The 1758 lease refers to it as arable and pasture. Pasture would be the first use after the woodland was cleared. A possible reason for clearance could have been the sale of timber to the navy followed by use as grazing land and then arable as agricultural practices became more advanced and agriculture more profitable. The difference in acreage from the 240 acres at the time of the 1280’s survey to 280 acres in 1763 would be accounted for in the variations in the size of an acre over the centuries until measurements were standardised in the United Kingdom in the nineteenth century. The actual total of acreage recorded on the 1807 map adds up to a fraction of an acre over 284 acres in total, including the house and gardens.
The Bridges’ continued to lease Curlswood from the Archbishop until the later part of the nineteenth century when they purchased it outright. In later years Curlswood was known as Old Park Farm.

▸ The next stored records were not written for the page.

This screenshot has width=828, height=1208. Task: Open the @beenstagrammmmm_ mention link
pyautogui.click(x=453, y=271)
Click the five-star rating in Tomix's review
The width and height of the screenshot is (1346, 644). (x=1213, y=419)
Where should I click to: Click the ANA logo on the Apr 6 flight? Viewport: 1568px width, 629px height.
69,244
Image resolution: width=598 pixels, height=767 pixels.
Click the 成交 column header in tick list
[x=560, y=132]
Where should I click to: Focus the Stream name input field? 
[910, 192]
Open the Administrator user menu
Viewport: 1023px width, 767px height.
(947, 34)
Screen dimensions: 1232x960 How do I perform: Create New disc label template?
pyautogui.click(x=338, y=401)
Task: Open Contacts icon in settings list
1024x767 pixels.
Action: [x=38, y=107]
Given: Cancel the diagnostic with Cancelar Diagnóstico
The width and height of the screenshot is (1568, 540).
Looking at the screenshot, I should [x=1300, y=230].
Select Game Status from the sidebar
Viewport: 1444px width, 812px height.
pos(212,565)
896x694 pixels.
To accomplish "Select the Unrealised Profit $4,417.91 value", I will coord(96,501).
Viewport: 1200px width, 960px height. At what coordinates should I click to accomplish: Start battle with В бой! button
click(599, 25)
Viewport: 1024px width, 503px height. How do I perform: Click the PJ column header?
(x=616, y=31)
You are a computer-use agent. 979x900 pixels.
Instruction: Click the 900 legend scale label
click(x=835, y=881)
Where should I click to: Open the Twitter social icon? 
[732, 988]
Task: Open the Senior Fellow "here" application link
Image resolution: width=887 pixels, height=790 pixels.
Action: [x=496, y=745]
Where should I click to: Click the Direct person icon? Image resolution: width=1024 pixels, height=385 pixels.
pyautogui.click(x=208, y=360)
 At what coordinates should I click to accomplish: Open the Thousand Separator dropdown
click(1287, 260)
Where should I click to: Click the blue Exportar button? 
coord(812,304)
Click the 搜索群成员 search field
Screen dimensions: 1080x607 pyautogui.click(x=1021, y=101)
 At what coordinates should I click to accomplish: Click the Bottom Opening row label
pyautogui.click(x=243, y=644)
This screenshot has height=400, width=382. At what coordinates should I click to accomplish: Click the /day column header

Various members of the Pepper family, later tenants of the farm in the 19th century, are buried near the rear gate of Nonington church yard and have Park Farm on their headstones.
The village of Aylesham now covers most of the old deer park, which was part of the six hundred acres of farmland acquired in 1924 from Henry FitzWalter Plumptre of Goodnestone by Pearson & Dorman Long for the building of houses for miners at nearby working Snowdown Colliery and a proposed new mine at Adisham which was never developed. Sir Patrick Abercrombie, the renowned architect and town planner, was commissioned in the 1920’s to design the new mining village of Aylesham, and he derived inspiration from new towns such as Letchworth and Welwyn Garden City in Hertfordshire. The building of houses to accommodate the expanding labour force at Snowdown Colliery began in 1926.
Henry Fitzwalter Plumptre had inherited the Goodnestone estate in 1899 as heir to Sir George Talbot Bridges, the eighth and last Baronet. He was the grand-son of Henry Western Plumptre, a younger brother of John Pembleton Plumptre of Fredville, who had married Eleanor Bridges, the only daughter of Sir Brook William Bridges, fourth baronet, in 1828.
The last occupants of the Old Park Farm house and remaining buildings were the Hillier family who ran a fruit and vegetable business from there until after the Second World War. The house and farm buildings were eventually demolished in early 1950’s.